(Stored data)
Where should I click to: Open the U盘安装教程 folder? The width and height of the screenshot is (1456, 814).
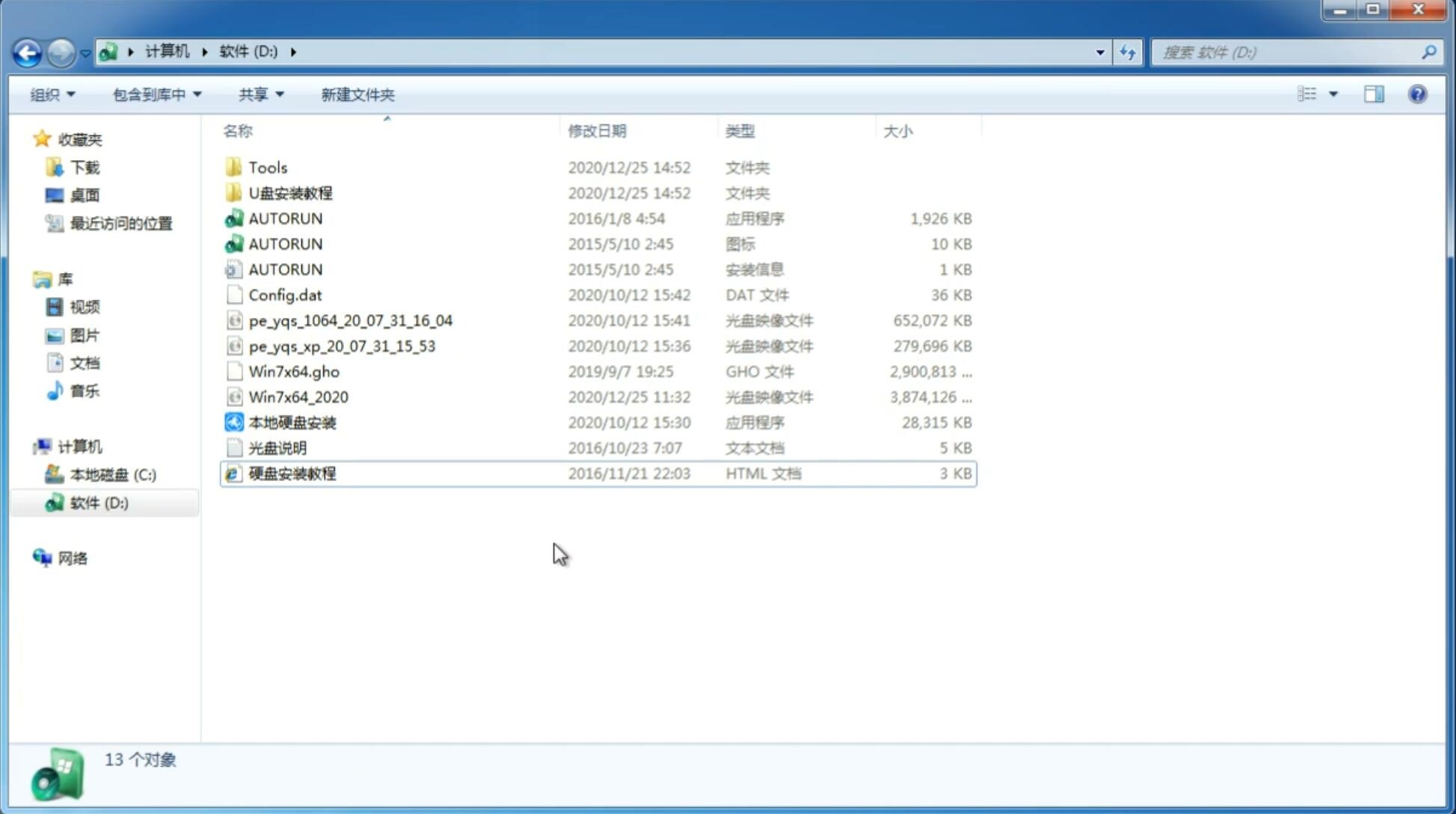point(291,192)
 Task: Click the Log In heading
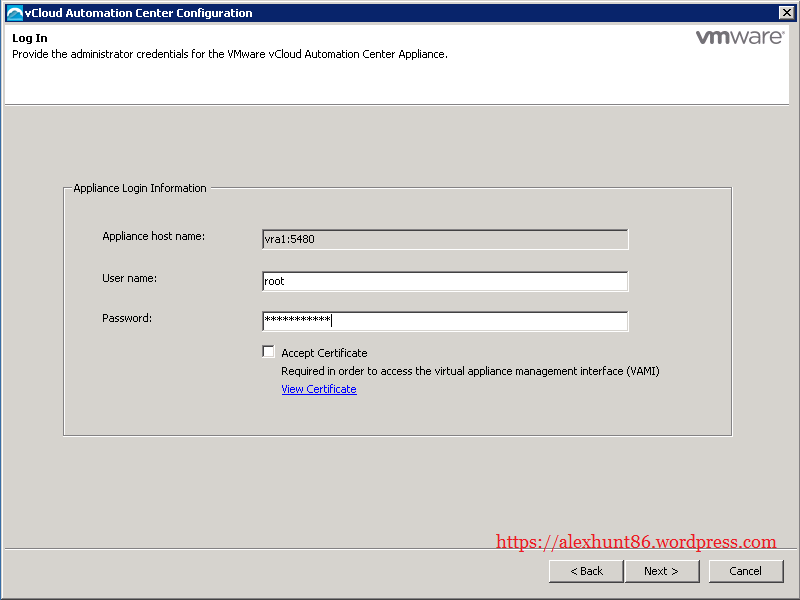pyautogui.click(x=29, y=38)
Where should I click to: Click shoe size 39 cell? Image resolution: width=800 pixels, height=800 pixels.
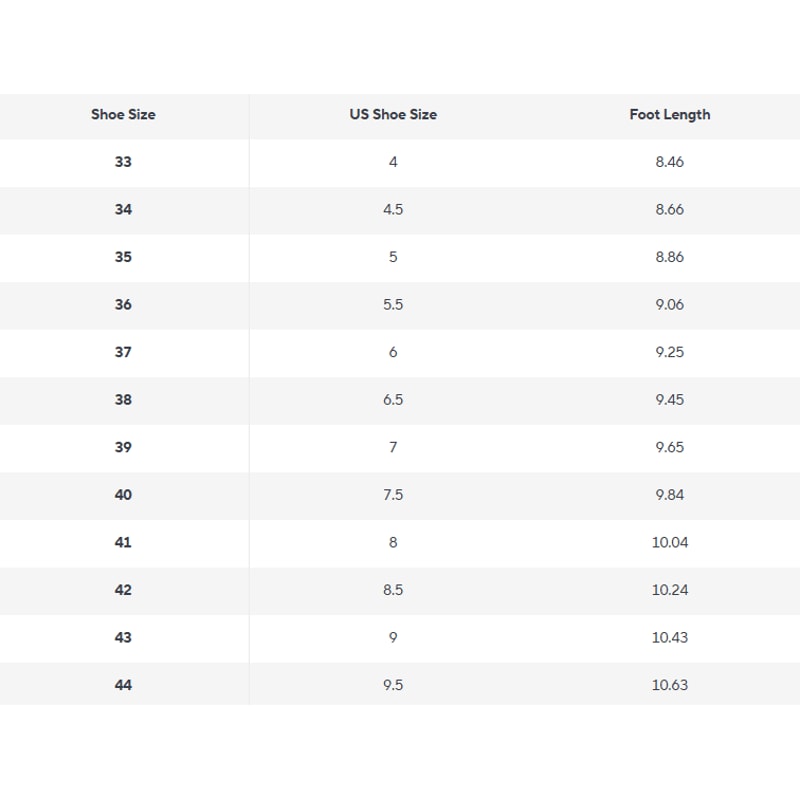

■ PROBLEM TO SOLVE: Restate the records word for word and drop the images.

■ ANSWER AREA:
Where should I click to: Open the U盘安装教程 folder? The width and height of the screenshot is (1456, 814).
point(291,192)
 Task: Click the Log In heading
pyautogui.click(x=29, y=38)
Where should I click to: Click shoe size 39 cell? Image resolution: width=800 pixels, height=800 pixels.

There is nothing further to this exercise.